**REQUIREMENTS**
1. In the passage on sentencing, take the stretch from "No area of law" through "driving causing death]." and give it again, switching "Ireland" for "Scotland".
2. Answer these questions from the passage on sentencing.
(a) Which drug is described as a hallucinogen derived from lysergic acid?
(b) Who published The Criminal Process, and in what year?
(c) At which paragraph of that book does the quoted note appear?

____ PASSAGE GIVEN

10. While the gravity of crimes varies, offenders also differ from one another: from those opportunistic offenders who seem to never have had much of a chance in life to those who meticulously plan and pursue crime as a way of life. Some offenders are the organisers of a criminal enterprise, such as drug and firearms importation, while others may be at the periphery of a crime gang. The actual nature of the offending contraband for possession-type offences is also a strong determining factor on the appropriate sentence. For example, the importation of cannabis leaf has been recognised as not necessarily as serious an offence as importing liquid lysergic acid diethylamide (LSD), a hallucinogen derived from lysergic acid. Both offences carry the same maximum sentence but it can be expected that the both the nature of the drug and the level of offender’s involvement will be taken into account on sentencing.

11. Thomas O’Malley in The Criminal Process (Dublin: Round Hall, 2008) the author notes at paragraph 22.01 that:

      No area of law has attracted more public attention in recent years than the sentencing of criminal offenders. Ireland has so far refrained from adopting guidelines or other formal means of structuring judicial sentencing discretion. The principal restraints on judicial sentencing are the maximum sentences prescribed by statute, the jurisdictional limits imposed on courts of summary jurisdiction in relation to the use of imprisonment, certain general principles established by statute and, finally, those general principles which developed at common law and which have been confirmed and refined in judgments of the Court of Criminal Appeal and the Supreme Court … the courts have expressly refrained from indicating any benchmark or tariff sentences for [offences such as manslaughter, rape and dangerous driving causing death].

________
____ RECORDS

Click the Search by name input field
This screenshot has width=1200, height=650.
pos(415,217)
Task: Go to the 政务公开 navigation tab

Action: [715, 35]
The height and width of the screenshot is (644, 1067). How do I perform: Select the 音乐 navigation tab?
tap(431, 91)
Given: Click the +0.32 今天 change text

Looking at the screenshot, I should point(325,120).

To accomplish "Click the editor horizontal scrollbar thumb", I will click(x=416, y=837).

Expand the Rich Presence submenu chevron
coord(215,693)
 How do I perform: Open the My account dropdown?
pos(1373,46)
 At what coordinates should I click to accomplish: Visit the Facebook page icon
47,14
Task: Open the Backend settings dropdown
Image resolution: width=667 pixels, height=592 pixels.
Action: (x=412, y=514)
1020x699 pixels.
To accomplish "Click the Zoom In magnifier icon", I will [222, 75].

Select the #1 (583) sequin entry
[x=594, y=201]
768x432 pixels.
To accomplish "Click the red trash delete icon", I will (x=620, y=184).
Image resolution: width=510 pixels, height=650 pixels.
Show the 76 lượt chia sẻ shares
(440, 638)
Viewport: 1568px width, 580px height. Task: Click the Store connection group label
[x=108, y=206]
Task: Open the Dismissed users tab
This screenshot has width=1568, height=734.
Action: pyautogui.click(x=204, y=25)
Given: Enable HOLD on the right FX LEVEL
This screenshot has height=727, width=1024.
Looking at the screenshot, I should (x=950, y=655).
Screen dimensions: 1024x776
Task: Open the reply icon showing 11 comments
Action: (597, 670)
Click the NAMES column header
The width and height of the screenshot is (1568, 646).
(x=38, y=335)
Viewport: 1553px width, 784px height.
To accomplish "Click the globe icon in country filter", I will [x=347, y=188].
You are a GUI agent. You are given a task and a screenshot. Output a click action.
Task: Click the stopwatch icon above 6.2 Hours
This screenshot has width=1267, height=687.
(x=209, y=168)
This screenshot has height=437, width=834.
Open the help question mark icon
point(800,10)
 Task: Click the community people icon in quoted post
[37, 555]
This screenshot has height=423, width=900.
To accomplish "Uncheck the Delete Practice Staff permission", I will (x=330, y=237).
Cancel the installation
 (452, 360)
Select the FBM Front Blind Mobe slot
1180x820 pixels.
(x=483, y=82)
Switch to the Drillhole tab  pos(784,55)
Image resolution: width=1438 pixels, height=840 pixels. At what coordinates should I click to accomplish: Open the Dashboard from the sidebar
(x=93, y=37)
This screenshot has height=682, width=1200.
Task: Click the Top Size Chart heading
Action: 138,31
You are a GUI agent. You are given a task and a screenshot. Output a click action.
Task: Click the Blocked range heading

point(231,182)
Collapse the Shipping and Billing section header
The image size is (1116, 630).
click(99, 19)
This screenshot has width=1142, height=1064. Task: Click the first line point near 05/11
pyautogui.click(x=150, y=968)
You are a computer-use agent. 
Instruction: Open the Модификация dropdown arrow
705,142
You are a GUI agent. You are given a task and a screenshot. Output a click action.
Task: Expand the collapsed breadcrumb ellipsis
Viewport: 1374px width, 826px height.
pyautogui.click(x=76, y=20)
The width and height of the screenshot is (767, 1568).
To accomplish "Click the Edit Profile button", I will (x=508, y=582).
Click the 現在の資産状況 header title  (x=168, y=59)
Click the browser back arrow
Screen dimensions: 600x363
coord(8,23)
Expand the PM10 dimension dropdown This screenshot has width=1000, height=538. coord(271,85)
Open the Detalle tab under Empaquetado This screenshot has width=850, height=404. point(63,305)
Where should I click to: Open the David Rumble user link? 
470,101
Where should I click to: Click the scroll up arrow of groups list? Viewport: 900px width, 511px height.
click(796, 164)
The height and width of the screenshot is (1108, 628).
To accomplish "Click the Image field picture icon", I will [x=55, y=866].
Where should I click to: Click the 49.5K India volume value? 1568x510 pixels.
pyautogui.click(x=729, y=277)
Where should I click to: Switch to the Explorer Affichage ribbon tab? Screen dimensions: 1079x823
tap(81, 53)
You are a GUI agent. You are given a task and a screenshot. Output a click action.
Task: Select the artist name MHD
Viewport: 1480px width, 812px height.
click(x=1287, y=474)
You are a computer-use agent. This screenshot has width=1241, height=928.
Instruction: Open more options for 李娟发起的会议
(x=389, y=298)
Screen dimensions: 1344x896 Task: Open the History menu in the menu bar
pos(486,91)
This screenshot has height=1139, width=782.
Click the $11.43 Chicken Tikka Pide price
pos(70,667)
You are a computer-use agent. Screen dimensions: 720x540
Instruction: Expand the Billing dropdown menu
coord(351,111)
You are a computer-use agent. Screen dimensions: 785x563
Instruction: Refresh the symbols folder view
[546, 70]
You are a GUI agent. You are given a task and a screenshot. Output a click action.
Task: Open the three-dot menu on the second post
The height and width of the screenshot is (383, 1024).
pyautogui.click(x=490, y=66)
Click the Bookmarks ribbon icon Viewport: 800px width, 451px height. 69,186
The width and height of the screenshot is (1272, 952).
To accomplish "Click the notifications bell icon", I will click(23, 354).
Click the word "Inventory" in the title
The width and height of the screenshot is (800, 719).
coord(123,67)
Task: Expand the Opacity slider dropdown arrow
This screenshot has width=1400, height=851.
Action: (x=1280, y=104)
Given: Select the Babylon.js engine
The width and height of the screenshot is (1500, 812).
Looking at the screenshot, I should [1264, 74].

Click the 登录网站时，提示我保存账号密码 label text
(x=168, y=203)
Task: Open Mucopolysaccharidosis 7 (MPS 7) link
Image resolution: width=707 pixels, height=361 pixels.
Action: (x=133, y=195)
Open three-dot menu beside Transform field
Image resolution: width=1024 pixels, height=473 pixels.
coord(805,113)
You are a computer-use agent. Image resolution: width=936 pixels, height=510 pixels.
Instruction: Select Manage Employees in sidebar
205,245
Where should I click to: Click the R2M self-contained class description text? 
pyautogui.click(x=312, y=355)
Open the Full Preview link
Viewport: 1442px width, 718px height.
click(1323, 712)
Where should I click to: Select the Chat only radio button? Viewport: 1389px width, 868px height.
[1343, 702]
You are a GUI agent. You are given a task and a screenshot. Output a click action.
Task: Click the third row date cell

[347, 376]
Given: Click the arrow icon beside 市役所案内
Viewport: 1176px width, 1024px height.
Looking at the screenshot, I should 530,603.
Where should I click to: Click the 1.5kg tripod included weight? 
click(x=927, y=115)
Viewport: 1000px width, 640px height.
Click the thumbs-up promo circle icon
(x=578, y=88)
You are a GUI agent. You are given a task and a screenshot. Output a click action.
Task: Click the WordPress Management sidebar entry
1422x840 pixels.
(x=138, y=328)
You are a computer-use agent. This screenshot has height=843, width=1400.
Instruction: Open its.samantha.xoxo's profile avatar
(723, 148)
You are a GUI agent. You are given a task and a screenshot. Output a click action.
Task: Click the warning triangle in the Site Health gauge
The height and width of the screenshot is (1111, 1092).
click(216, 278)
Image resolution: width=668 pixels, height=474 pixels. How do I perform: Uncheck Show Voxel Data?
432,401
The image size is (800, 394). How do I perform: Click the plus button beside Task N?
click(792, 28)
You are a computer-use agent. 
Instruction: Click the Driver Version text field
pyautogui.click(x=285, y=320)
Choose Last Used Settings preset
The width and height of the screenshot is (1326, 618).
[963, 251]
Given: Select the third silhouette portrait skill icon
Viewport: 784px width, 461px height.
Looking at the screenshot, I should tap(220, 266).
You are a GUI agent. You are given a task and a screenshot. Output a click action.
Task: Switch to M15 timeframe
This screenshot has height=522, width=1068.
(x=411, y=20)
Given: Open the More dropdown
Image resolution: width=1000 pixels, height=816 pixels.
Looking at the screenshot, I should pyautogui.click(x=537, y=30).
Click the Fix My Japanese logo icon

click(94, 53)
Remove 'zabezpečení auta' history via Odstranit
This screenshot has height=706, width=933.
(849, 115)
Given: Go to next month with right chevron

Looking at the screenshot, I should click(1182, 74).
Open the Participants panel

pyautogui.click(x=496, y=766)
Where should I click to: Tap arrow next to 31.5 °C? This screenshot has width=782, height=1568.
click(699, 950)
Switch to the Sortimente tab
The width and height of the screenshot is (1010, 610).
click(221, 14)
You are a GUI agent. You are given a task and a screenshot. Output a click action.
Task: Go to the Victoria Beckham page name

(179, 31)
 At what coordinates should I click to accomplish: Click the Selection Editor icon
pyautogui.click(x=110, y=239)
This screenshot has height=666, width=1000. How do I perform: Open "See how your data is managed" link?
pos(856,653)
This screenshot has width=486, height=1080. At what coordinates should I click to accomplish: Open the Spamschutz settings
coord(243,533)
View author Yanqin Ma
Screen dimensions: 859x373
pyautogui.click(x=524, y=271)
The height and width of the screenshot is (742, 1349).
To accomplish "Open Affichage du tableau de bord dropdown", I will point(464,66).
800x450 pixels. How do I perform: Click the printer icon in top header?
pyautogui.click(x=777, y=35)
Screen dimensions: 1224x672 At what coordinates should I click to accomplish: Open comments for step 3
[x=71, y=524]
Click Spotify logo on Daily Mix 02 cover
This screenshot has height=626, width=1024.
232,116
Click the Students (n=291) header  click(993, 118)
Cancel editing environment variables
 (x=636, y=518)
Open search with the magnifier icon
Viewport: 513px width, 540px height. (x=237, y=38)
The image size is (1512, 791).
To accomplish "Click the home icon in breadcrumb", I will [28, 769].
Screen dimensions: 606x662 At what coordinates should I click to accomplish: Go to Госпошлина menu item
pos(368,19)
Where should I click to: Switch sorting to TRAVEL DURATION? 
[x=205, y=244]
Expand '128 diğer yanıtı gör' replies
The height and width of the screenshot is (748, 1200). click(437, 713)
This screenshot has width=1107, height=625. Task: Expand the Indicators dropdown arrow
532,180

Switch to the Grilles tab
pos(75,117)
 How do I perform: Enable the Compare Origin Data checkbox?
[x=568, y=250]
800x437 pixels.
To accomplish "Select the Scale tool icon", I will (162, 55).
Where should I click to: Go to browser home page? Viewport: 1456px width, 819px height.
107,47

________

**THE REPLIES**
1.
No area of law has attracted more public attention in recent years than the sentencing of criminal offenders. Scotland has so far refrained from adopting guidelines or other formal means of structuring judicial sentencing discretion. The principal restraints on judicial sentencing are the maximum sentences prescribed by statute, the jurisdictional limits imposed on courts of summary jurisdiction in relation to the use of imprisonment, certain general principles established by statute and, finally, those general principles which developed at common law and which have been confirmed and refined in judgments of the Court of Criminal Appeal and the Supreme Court … the courts have expressly refrained from indicating any benchmark or tariff sentences for [offences such as manslaughter, rape and dangerous driving causing death].

2.
(a) Liquid lysergic acid diethylamide (LSD)
(b) Round Hall, Dublin, in 2008
(c) Paragraph 22.01